Al Jazeera’s Mohammed Adow travels to the heart of modern-day piracy in Somalia’s Puntland.
|Somali pirates have broadened their attacks in recent months, targeting military, private and cargo ships [AFP]|
Five Somali men accused of attacking a US navy ship off Africa’s coast have been convicted on federal piracy charges, in what experts said was the first trial of its kind in more than a century.
The five men stood silently as the verdict was read on Monday in a US district court in Norfolk, Virginia.
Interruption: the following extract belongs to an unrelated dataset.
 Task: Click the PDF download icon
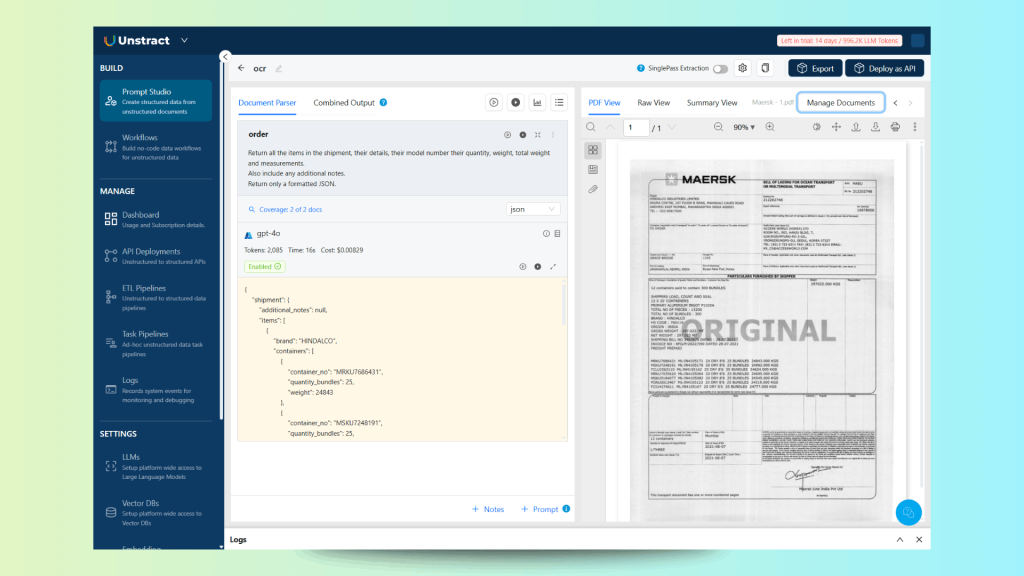pos(875,127)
They face mandatory life terms at a sentencing hearing set for March 14.
Prosecutors argued during trial that the five had confessed to attacking the USS Nicholas on April 1 after mistaking it for a merchant ship.
The Nicholas, based in Norfolk, was part of an international flotilla fighting piracy in the seas off Somalia.
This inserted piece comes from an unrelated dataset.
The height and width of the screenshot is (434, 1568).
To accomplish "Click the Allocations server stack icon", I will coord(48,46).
Defence lawyers had argued the men were innocent fishermen who had been abducted by pirates and forced to fire their weapons at the ship.
John S Davis, an assistant US attorney, had argued that three of the men were in a skiff that opened fire on the Nicholas with assault rifles, then fled when sailors returned fire with machine guns.
Davis said all the men later confessed to the attack in remarks to an interpreter on board the ship. He said they expected to make anywhere from $10,000 to $40,000 from the ransom, a comparatively small sum.
Somali pirates recently received a record $9.5m for the release of a South Korean oil tanker and its crew. And as much as $1m was paid for the release of British couple Paul and Rachel Chandler.
Defence attorneys said it is not uncommon in virtually lawless Somalia for pirates to capture fishermen and essentially enslave them, forcing them to either do their bidding or be killed. They said that is what happened to their clients.
The attorneys argued that the men – Gabul Abdullah Ali, Abdi Wali Dire, Abdi Mohammed Gurewardher, Abdi Mohammed Umar and Mohammed Modin Hasan – had actually hoped to be rescued.
They also questioned the validity of the confessions obtained by the navy’s interpreter. The confessions were not videotaped.
Other countries, such as Germany, have recently held piracy trials, but legal and maritime scholars say one of the last in the US was in 1861 when 13 Southern privateers aboard the schooner Savannah were prosecuted in New York City.
The jury deadlocked and the men were later exchanged with the South.